BEGIN RECORDS PROVIDED

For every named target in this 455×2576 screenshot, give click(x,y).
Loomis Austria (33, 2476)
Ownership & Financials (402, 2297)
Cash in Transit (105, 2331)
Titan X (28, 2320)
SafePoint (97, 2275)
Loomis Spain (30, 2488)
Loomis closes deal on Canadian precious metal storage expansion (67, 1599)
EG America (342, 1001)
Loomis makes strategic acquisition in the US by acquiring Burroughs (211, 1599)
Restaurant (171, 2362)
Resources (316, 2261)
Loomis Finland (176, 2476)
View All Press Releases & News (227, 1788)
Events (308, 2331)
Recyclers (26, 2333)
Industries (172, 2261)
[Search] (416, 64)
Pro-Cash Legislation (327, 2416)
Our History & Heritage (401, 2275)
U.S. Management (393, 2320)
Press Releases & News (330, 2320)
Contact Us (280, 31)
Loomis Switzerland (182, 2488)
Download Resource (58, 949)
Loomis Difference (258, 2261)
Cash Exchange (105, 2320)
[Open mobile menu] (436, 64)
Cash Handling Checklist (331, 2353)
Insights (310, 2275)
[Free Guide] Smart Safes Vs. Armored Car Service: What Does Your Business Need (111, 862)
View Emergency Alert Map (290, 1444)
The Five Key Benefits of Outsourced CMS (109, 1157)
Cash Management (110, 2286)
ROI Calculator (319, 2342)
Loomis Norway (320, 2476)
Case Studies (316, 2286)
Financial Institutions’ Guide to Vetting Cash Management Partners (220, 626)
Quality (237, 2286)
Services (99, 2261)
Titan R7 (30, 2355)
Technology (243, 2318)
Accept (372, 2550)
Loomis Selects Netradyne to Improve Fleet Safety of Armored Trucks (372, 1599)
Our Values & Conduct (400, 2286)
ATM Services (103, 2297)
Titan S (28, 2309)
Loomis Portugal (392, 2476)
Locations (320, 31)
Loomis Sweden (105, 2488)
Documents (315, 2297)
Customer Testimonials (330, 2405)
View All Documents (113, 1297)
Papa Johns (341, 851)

END RECORDS PROVIDED

* _WHAT NEEDS TO BE DONE_
Please go over the data above and copy each line with "Press" in it.

* _REPLY TO THE TASK_
View All Press Releases & News (227, 1788)
Press Releases & News (330, 2320)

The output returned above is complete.